• _Task prompt_: The data below is to be output in full, unchanged.

Data in this exercise Block Start

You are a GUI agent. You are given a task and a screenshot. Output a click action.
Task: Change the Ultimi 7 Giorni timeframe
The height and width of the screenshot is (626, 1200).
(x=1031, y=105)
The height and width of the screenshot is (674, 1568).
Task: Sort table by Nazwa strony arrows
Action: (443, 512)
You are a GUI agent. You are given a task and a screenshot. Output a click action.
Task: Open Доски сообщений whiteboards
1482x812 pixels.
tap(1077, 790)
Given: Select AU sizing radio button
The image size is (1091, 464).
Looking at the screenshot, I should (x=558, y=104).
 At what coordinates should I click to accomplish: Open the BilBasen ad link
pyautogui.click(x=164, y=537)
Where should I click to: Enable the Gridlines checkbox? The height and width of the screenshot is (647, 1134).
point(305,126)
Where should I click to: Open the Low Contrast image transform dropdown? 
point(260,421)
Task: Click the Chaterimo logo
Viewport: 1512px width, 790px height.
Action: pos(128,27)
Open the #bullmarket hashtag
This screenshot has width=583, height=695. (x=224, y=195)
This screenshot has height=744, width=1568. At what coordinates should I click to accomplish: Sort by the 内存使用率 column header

Data in this exercise Block End

• _Answer to this exercise_:
You are a GUI agent. You are given a task and a screenshot. Output a click action.
Task: Change the Ultimi 7 Giorni timeframe
The height and width of the screenshot is (626, 1200).
(x=1031, y=105)
The height and width of the screenshot is (674, 1568).
Task: Sort table by Nazwa strony arrows
Action: (443, 512)
You are a GUI agent. You are given a task and a screenshot. Output a click action.
Task: Open Доски сообщений whiteboards
1482x812 pixels.
tap(1077, 790)
Given: Select AU sizing radio button
The image size is (1091, 464).
Looking at the screenshot, I should (x=558, y=104).
 At what coordinates should I click to accomplish: Open the BilBasen ad link
pyautogui.click(x=164, y=537)
Where should I click to: Enable the Gridlines checkbox? The height and width of the screenshot is (647, 1134).
point(305,126)
Where should I click to: Open the Low Contrast image transform dropdown? 
point(260,421)
Task: Click the Chaterimo logo
Viewport: 1512px width, 790px height.
Action: pos(128,27)
Open the #bullmarket hashtag
This screenshot has width=583, height=695. (x=224, y=195)
This screenshot has height=744, width=1568. At what coordinates should I click to accomplish: Sort by the 内存使用率 column header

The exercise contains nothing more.